しかし文明が進んでゆけば、戦争をしないようになる糸口だけは、見つかるかもしれない。
 
内容を読んでいこう。初めにアインシュタインの手紙である。
 
アインシュタインは率直である。なぜ多くの人々が努力をするにもかかわらず、国際平和は実現されていないのか。それは「人間の心自体に問題があるのだ。人間の心の中に、平和への努力に抗う種々の力が働いているのだ。」
 
たとえば次のようなことがある。

「なぜ少数の人たちがおびただしい数の国民を動かし、彼らを自分たちの欲望の道具にすることができるのか? 戦争が起きれば一般の国民は苦しむだけなのに、なぜ彼らは少数の人間の欲望に手を貸すような真似をするのか?」
 
まさにウクライナを攻撃するロシアである。プーチン1人が、戦争を仕掛けているように見えるのに、なぜ大勢の国民が支持し、場合によっては命を捨てるのか。
 
マスコミの情報操作や学校教育によって、人は自分自身を犠牲にしても、戦争に行くようになる。なぜ、こんなことが起こるのか。
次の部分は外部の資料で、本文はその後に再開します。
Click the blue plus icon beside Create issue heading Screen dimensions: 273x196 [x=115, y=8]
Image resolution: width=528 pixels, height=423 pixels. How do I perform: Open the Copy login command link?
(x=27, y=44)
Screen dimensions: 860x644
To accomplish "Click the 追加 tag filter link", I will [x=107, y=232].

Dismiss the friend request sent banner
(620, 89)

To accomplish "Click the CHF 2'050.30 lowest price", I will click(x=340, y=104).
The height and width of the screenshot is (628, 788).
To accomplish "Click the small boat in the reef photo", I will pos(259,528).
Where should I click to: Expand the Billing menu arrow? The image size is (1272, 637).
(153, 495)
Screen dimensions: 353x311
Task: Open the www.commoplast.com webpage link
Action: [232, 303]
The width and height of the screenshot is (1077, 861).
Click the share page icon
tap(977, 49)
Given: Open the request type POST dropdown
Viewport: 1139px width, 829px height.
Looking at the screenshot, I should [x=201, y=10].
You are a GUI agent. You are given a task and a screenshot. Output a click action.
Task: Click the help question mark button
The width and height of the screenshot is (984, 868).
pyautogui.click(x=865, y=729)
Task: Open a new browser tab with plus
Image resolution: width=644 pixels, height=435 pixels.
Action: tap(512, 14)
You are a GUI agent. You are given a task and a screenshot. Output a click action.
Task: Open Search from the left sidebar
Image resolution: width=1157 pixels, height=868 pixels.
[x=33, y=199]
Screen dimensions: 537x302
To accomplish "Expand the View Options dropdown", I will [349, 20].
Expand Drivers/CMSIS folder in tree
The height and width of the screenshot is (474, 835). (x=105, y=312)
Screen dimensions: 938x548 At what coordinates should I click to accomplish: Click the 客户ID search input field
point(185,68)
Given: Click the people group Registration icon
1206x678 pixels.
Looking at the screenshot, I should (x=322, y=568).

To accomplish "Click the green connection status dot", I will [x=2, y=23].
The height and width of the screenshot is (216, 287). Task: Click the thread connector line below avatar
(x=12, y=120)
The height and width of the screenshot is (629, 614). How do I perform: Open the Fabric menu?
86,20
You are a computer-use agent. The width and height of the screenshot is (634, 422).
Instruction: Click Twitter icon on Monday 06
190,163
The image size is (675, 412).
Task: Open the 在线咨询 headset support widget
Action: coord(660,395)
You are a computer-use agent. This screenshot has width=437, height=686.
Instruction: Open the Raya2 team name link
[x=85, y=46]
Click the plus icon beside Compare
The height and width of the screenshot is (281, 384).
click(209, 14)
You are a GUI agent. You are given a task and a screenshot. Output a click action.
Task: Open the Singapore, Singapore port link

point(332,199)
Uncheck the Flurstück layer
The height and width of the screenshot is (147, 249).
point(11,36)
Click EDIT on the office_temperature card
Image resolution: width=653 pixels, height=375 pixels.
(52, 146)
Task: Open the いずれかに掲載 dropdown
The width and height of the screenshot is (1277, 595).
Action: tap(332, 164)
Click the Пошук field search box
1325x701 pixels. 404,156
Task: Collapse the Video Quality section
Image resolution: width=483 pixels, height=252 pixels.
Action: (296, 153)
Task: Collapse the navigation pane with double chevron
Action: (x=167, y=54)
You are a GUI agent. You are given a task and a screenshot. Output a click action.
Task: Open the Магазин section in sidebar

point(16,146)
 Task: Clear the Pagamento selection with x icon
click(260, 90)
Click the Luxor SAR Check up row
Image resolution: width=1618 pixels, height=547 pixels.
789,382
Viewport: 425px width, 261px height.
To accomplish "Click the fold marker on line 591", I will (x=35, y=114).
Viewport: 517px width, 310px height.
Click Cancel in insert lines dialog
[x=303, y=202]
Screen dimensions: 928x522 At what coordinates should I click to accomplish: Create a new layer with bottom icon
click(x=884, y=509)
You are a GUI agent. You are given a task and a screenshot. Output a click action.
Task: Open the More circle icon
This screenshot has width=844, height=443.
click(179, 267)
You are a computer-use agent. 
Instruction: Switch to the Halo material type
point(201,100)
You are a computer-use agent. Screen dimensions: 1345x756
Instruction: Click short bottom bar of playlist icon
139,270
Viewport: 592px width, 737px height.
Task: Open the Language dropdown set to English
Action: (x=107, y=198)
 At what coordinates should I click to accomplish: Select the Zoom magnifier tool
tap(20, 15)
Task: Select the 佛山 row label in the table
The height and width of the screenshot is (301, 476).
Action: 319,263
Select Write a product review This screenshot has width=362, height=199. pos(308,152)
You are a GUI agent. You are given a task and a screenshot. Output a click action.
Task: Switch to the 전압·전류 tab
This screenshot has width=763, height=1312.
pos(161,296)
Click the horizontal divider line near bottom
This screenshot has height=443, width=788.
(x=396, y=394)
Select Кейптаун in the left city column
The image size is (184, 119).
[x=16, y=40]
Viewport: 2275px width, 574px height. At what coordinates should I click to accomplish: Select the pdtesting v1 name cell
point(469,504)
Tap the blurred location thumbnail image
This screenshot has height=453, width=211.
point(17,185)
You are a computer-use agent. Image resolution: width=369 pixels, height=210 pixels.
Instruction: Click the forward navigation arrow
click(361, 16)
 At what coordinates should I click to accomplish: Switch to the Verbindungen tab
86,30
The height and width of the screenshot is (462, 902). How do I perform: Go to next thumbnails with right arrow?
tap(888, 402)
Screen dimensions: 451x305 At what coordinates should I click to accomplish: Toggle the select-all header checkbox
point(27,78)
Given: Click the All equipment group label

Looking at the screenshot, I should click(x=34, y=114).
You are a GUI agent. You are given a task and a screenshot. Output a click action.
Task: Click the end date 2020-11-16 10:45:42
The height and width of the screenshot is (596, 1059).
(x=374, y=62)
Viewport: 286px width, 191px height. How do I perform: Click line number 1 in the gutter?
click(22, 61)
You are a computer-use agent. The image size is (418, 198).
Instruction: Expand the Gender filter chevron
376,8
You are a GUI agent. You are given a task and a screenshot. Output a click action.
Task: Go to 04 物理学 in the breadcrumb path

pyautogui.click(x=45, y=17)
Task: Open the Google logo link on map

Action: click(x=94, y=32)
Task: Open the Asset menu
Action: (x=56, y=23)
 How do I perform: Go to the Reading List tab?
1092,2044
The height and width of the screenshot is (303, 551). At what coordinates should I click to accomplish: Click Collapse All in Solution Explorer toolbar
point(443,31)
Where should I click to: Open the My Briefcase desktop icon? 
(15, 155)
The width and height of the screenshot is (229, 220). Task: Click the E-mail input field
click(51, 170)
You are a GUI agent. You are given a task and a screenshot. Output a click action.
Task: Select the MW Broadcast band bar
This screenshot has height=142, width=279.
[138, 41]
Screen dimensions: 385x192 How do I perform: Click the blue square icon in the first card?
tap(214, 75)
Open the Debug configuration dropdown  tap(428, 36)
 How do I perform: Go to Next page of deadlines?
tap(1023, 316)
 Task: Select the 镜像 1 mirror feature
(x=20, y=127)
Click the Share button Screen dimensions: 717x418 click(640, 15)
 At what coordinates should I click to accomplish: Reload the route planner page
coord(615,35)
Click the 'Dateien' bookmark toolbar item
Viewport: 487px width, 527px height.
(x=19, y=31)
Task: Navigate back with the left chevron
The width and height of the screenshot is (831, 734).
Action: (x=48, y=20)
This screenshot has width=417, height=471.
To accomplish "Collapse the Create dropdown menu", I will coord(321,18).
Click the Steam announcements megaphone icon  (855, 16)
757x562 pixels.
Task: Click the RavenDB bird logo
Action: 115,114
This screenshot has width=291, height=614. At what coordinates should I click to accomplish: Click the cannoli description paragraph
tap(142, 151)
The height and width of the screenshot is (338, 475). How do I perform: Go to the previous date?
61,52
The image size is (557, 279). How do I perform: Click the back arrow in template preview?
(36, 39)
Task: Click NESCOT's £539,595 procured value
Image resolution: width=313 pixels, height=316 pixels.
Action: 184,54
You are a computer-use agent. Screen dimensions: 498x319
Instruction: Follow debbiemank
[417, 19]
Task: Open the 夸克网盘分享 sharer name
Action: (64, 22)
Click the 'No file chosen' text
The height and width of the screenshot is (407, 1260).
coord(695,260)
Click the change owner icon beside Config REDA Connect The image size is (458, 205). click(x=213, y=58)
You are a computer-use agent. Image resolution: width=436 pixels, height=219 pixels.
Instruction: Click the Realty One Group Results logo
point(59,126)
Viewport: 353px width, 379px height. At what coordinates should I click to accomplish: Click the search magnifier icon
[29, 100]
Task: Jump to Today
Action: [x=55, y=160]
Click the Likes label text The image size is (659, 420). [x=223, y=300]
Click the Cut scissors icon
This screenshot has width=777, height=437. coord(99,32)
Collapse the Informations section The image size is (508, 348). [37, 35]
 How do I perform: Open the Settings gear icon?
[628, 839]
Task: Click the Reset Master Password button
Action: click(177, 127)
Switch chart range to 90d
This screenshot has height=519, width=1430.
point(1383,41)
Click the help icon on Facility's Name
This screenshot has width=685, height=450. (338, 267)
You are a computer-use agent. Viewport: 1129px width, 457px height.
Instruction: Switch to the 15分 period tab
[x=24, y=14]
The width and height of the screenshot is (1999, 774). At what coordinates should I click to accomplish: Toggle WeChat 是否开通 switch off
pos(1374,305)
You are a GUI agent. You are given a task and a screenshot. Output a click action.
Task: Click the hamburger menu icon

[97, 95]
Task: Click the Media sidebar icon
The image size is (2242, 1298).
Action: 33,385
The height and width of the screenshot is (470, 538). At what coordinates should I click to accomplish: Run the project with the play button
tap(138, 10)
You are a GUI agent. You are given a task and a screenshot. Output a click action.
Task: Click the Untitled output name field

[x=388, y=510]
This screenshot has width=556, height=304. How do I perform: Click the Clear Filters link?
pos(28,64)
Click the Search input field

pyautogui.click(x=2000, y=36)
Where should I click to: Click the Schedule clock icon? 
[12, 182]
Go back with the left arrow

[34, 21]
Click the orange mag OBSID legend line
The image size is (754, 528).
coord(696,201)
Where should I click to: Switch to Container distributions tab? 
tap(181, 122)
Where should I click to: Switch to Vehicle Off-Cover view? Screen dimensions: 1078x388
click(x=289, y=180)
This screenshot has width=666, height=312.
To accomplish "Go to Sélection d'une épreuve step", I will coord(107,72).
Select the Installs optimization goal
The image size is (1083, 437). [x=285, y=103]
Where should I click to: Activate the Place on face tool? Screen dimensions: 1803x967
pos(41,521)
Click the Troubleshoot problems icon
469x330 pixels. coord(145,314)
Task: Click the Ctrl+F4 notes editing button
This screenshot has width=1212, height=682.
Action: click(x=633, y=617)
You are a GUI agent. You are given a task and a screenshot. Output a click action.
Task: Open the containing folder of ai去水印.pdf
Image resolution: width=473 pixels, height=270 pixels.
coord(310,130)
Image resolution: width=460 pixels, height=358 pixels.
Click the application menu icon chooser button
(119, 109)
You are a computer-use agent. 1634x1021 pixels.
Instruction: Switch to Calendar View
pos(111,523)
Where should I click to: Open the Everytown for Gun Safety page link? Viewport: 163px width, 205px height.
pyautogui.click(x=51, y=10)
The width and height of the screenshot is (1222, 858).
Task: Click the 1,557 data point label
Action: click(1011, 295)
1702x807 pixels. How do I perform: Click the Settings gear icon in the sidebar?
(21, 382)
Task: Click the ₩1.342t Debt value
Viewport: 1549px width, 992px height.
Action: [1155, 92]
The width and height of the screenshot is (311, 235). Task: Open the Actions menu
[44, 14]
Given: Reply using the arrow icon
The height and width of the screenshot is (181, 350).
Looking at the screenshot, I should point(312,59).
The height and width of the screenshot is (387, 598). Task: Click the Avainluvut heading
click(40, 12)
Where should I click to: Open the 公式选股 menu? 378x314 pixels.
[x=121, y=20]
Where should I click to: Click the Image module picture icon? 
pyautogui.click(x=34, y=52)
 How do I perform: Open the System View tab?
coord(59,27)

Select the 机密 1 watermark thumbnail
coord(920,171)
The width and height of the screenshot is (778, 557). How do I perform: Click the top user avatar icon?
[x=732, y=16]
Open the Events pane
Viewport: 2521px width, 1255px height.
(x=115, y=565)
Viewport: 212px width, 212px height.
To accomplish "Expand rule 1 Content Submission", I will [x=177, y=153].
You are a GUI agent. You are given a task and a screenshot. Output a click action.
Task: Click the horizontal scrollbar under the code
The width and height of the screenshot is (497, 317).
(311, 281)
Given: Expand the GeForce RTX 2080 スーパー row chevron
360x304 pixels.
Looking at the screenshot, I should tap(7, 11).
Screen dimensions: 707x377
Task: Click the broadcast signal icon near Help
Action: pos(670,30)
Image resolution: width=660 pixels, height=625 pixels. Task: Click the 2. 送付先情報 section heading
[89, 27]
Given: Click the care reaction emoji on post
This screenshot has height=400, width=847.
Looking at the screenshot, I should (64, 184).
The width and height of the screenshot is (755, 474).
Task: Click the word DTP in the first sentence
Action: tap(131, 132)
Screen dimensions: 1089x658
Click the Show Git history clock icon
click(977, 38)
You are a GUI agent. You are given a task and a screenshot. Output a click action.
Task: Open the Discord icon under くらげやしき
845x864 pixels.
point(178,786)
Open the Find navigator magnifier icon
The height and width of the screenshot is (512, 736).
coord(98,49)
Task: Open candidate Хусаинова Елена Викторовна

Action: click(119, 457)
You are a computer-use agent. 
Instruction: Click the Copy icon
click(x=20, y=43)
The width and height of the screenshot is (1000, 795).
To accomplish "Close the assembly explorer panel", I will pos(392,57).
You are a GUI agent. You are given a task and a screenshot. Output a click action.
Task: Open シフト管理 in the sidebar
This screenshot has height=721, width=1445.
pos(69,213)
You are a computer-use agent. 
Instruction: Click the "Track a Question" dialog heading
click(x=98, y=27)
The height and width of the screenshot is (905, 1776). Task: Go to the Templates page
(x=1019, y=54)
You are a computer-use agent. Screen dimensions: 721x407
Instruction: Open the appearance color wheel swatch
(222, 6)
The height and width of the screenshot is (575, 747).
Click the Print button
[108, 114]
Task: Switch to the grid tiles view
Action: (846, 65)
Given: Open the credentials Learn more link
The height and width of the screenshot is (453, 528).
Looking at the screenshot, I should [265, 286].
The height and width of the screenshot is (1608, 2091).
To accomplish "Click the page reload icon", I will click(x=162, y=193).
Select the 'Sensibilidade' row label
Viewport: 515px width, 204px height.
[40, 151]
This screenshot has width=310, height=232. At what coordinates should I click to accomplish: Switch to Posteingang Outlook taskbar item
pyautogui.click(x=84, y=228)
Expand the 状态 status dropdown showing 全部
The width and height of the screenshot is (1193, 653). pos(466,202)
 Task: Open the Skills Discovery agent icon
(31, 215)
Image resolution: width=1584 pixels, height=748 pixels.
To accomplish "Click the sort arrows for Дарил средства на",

「答えは一つしか考えられません。人間には本能的な欲求が潜んでいる。憎悪に駆られ、相手を絶滅させようとする欲求が!」
 
そこで「本能的な欲求」ということになれば、「無意識の大家」フロイトに訊け、となるのである。
 
ちなみにこの往復書簡は1932年のことで、第2次大戦の7年前になる。
 
アインシュタインに対して、フロイトも同じく率直に書く。
 
人の利害の対立は、まず初めは暴力で解決していた。動物たちは、そうやって決着をつけてきた。人間も動物なのだから、最初はみな暴力で解決していたのである。
 
しかしこういうやり方は、社会の発展に伴って、暴力による支配から、「法(権利)」による支配へと変わっていく。
 
フロイトは言う。ただし「法(権利)」とは、連帯した人間たちの力であり、「共同体の権力」にほかならない。

「相違点はただ一つ、一人の人間の暴力ではなく、多数の人間の暴力が幅を利かすだけなのです。」
 
うーん、そういうものなのか。

「『法によって支配される』社会が一度できあがっても、利害の対立が起きれば、暴力が問題を解決するようになってしまうのです。これは避けがたいことです。」
 
そうですか。これは人間の、超えられない条件の1つ、というわけですね。
 
でもそうすると、人間は永久に、戦争を続けるしかなくなるではないか。